Internationally, Australia long had a well-earned reputation for decency on refugee issues. It accepted 135,000 Vietnamese refugees in the 1970’s – a much higher total on a per capita basis than any other country, including the US – and ever since has maintained its status as one of the top two or three recipient countries for resettlement generally.

But huge damage was done in 2001, when then-Prime Minister John Howard’s government refused to allow the Norwegian freighter MV Tampa, carrying 438 rescued Afghans from a distressed fishing vessel, to enter Australian waters. As a former foreign minister, based at the time in Europe, I never felt more ashamed of my country.

Unfortunately, hard hearts proved to make for good domestic politics. “Turning back the boats,” the “Pacific solution” of offshore processing in neighboring Nauru and Papua New Guinea (PNG), and draconian conditions for those who are allowed to stay pending status determination were – and are – popular positions for Australia’s conservative parties to take.

By contrast, the Labor Party’s reversal of these policies after 2007, for the best of humanitarian reasons, was seen as offering softheaded encouragement to “queue jumpers.” This perceived weakness is a key explanation for why former Prime Minister Kevin Rudd (much admired by G-20 and other world leaders) was overthrown by his Labor Party colleagues, and why his successor, Julia Gillard (whose government is much admired for its economic management), remains deeply unpopular.

With a flood of recent boat arrivals, fear of more drownings, and national politics becoming even more of a blood sport than usual, Australia’s government finally found a circuit-breaker: a report by a panel of experts comprising a former defense chief, a foreign affairs department head, and a refugee advocate. The panel recommended a new, fully integrated policy package aimed at reducing both “push” and “pull” factors driving refugee flows, and its report enabled government and opposition to find some common ground at last.

Incentives to make regular migration pathways work better will include immediately increasing Australia’s annual humanitarian intake, and doubling it over five years (to 27,000), while also doubling financial support for regional immigration capacity-building. At the same time, asylum seekers will be specifically deterred from making dangerous sea voyages by getting no advantage from doing so: they will, at least pending the negotiation of better Southeast Asian regional arrangements, be sent to Nauru or PNG to wait their turn there.

Effective regional cooperation – to ensure that processing, and settlement or return, is orderly and fast-moving – will be crucial to the package’s long-term success. That means putting flesh on the bones of the Bali Process cooperation framework, which was agreed in 2011 by ministers representing all of the relevant source, transit, and target countries in the region and beyond, including – crucially – Indonesia and Malaysia (the key transit countries en route to Australia).

Whether parties to the United Nations Convention Relating to the Status of Refugees or not, these states agreed to work with each other and the UN High Commissioner for Refugees on all of the key issues. They will seek to eliminate people smuggling; give asylum seekers access to consistent assessment processes and arrangements (which might include regional processing centers); find durable settlement solutions for those granted refugee status; and provide properly for the return to their home countries of those found not to need protection.

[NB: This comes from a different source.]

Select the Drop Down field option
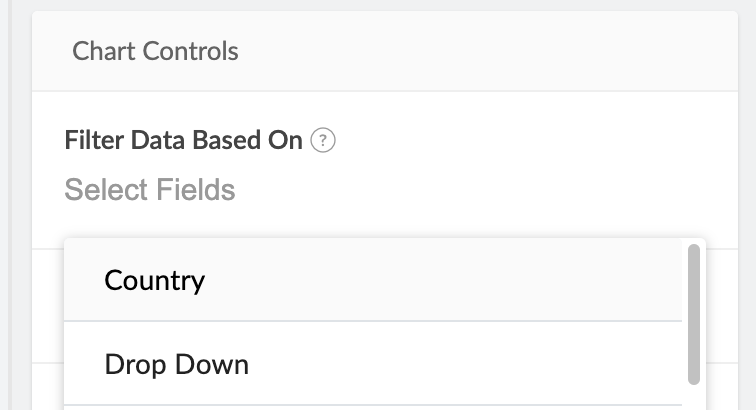176,365
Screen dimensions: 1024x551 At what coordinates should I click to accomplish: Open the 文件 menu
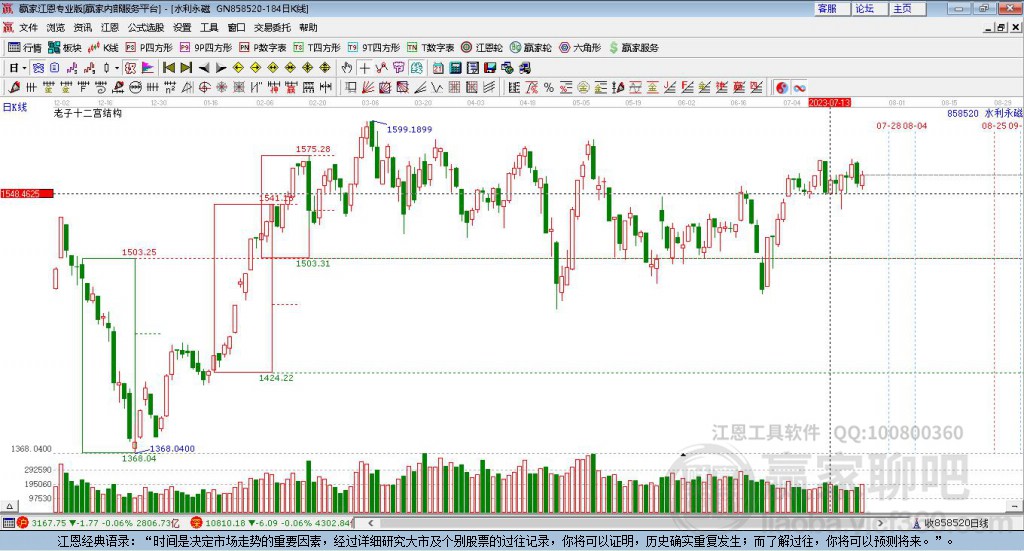[29, 27]
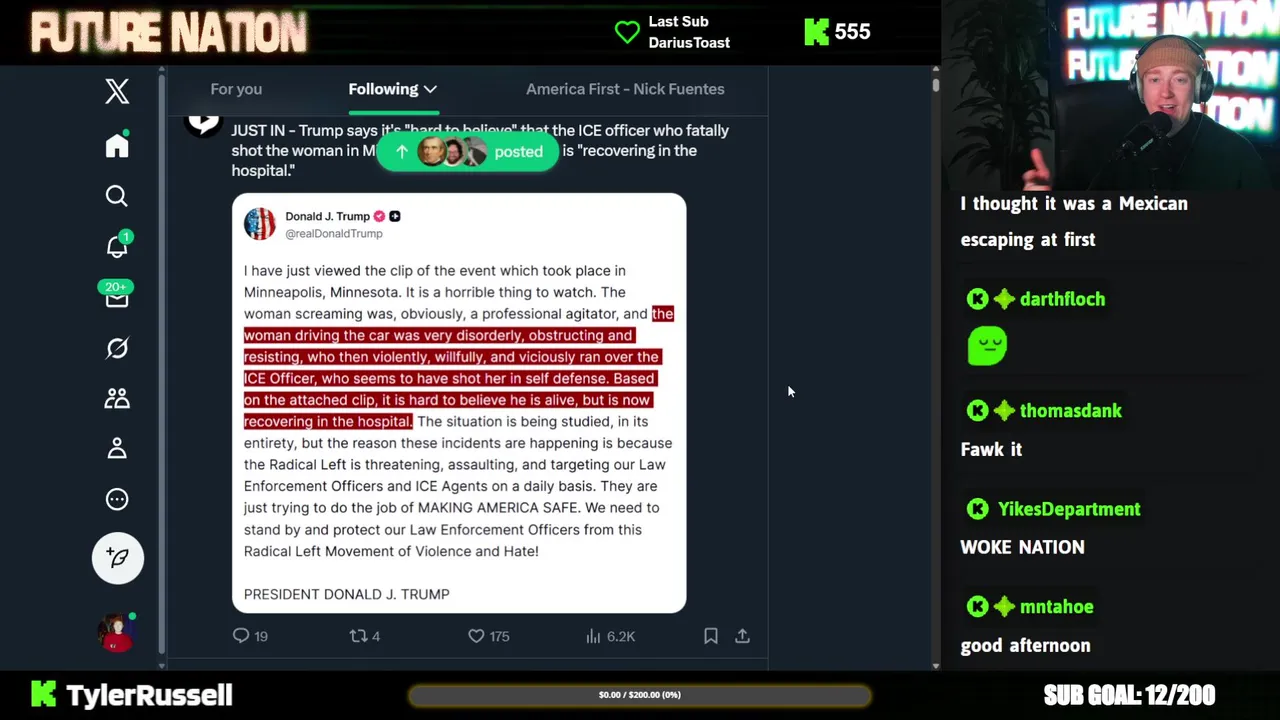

Professional skeptics in Australia have argued that it is inconceivable that any of our Southeast Asian neighbors, including Indonesia and Malaysia, would stir themselves to help solve Australia’s refugee problem, even with Australia’s government covering most of the costs. But the Bali Process ministers have already agreed that this is everyone’s problem, not just Australia’s.

The skeptics also ignore the reality that no government will want to put its international reputation at risk – as Australia did with the Tampa affair – by being indifferent to the horrifying toll of deaths at sea. And they completely dismiss the instinct of common humanity that does prevail when policymakers are given, as they have been now, a practical, affordable, and morally coherent strategy for avoiding further terrible human tragedy.